Posted on 18 June 2009 by Krishna Ravi

I have always entered the stock markets, when scripts were overvalued and exited it,when they were near the rock bottom. My broker used to say that I lost money due to the “volatile markets” . Nowadays, I dread the word “volatility” so much that, I want it to pay for all my misfortunes. Finally I think my prayers have been answered in form of “Arbitrage funds”.

The arbitrage fund takes advantage of the difference in pricing between the cash and the derivative markets. Going long in the cash market and short in the futures market and vice versa. This hedges the risk and ensures that the returns are green in color.

But is that so easy? No it’s not! It important to spot the arbitrage opportunity in the market which is the forte of an efficient Fund Manager. The fund manager thrives on volatility in the market. So did the fund managers lap it up when market provided an opportunity to die for on may 18?

So how did the arbitrage funds perform on the Golden Monday?

The average growth of such funds for 2008-2009 was around 8%p.a. but the average growth for the month of May 09 itself is 5%. Hence, it clearly means that at the 5% growth rate, the average per annum growth will be 60%, This is stupendous, even if one compares growth rate of the best performing stocks in the share market. The arbitrage funds have proved that it performs best, when there is volatility in the market.

The arbitrage funds have proven to be a consistent performer over a period of time. The arbitrage funds gave a return of around 8% even when most other equity funds saw their net asset values (NAVs) falling by over 40 per cent.

Written task 1: Render the entry lines from the line holding "You are a GUI" through the line holding "PSYS3402 (kevät 2020) (329, 317)", inclusive, as a Markdown table with the columns Row and Line, omitting blank lines.
The article and the entries were taken from unrelated sources.

Dataset:

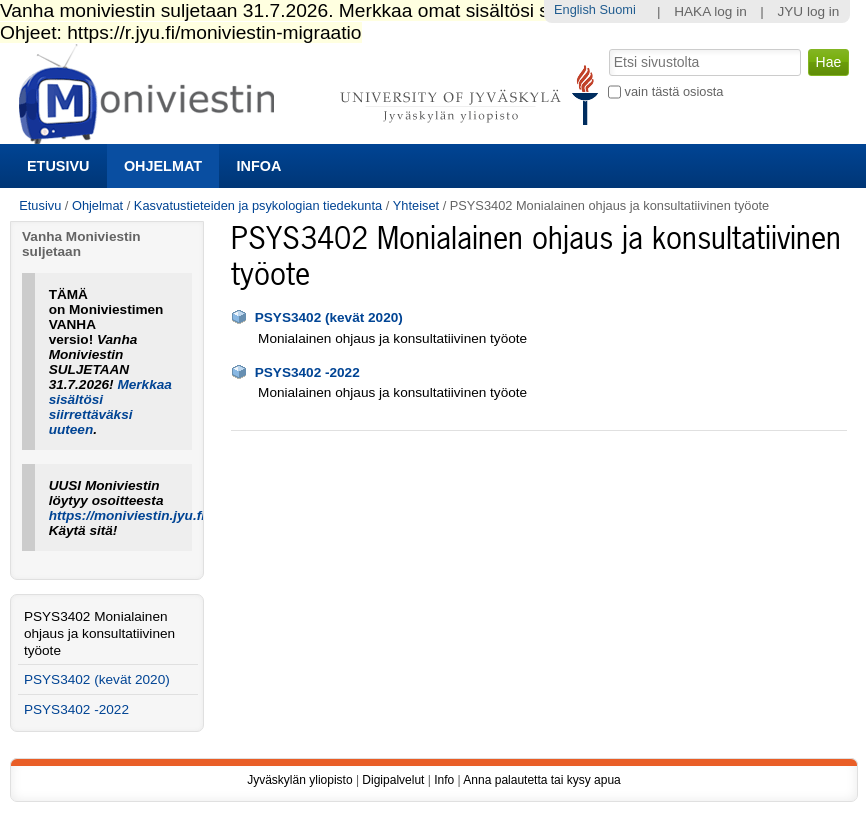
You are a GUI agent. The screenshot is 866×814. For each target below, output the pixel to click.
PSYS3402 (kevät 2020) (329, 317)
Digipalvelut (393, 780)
* * *
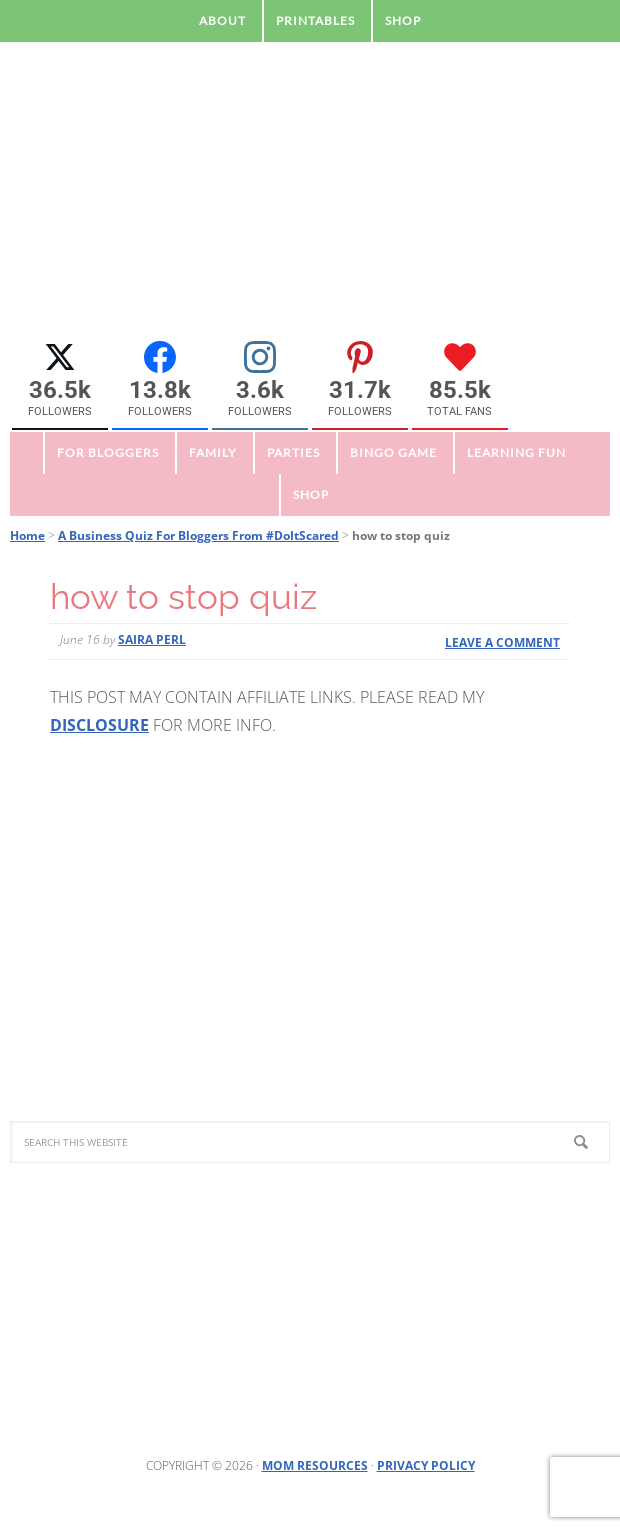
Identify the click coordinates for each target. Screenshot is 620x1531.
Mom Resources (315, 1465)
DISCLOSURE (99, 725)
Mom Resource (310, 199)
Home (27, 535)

Written task 2: Extend the article on arbitrage funds, continuing on from its final sentence.

Final result 1:
| Row | Line |
|---|---|
| 1 | You are a GUI agent. The screenshot is 866×814. For each target below, output the pixel to click. |
| 2 | PSYS3402 (kevät 2020) (329, 317) |

Final result 2:
From April 2008-09, when the net asset values (NAVs) of mutual funds declined by 30 to 50 per cent and the Sensex also declined by about 60 per cent, during the same period arbitrage funds have given returns of about 8.5 per cent. For arbitrage funds, stock prices are not significant but volumes in futures are of much more importance. In 2008-09, volumes in future trading were about Rs 85,000 core per day and now they have come down to about Rs 15,000 crore per day. For better returns in arbitrage funds, both volatility and volumes are required as they create more investment opportunities.

The most important feature of arbitrage fund is that it generates returns irrespective of whether the markets are in positive or negative. It’s gives returns regardless of the market situation. It’s a win win situation for the investors.

Although, the arbitrage funds are equity linked, the investors should not compare it with normal equity funds. The major difference is that the arbitrage funds are partially exposed to the equity market. They just take the advantage of price difference between the cash and the derivative markets. The arbitrage funds are low risk compare to the equity funds. Such funds render some stability to the portfolio and ensure positive returns in volatile times. It is advisable to allocate a small part of your portfolio to such schemes.

The only downside of this is that the investors are not realizing the potential of the arbitrage funds. The arbitrage fund’s Asset Under Management (AUM) saw a considerable dip during last year, when the investors were vary of any equity linked funds. A part of this can be attributed to the fact that some of the investors are not aware of the real benefits of the arbitrage funds. The other reason can be the investors inability to differentiate between normal equity fund and the arbitrage fund.

The arbitrage funds are a win-win situation for investors. It’s the exact remedy for the volatility in the market . An investor should realize this and make the most of it.

Now you know how to make most of the volatility in the market, get the arbitrage advantage and make volatility pay back to you.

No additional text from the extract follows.